The required result is each line of the entries below containing the string "computer".

Data for analysis —
-- Opening Marker --
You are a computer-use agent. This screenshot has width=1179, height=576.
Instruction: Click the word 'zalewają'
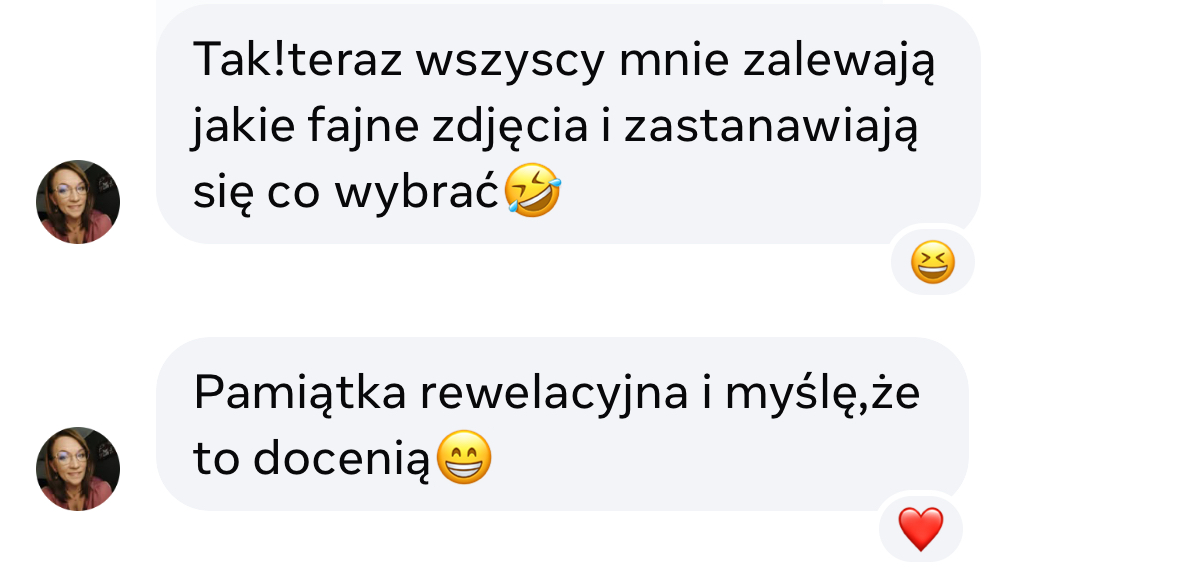click(838, 62)
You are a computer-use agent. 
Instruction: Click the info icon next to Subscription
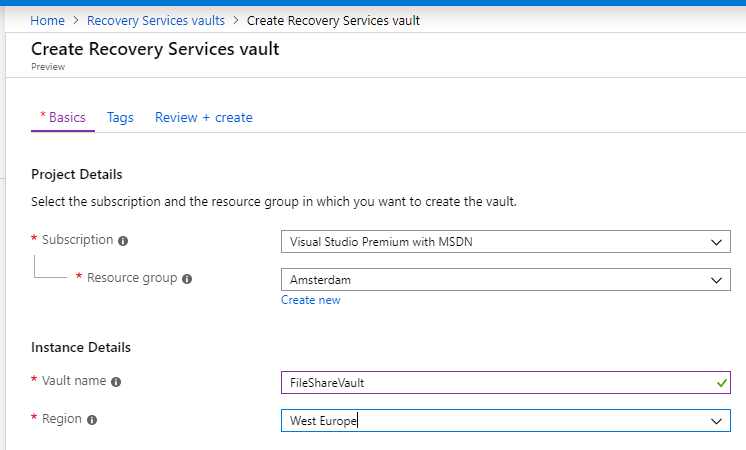pyautogui.click(x=123, y=241)
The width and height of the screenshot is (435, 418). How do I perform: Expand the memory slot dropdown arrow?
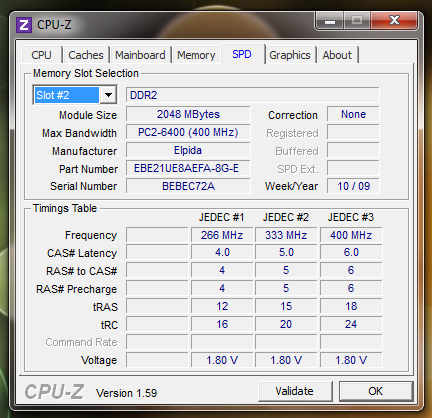(x=108, y=95)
-- Closing Marker --
Answer for the task —
You are a computer-use agent. This screenshot has width=1179, height=576.
You are a computer-use agent. 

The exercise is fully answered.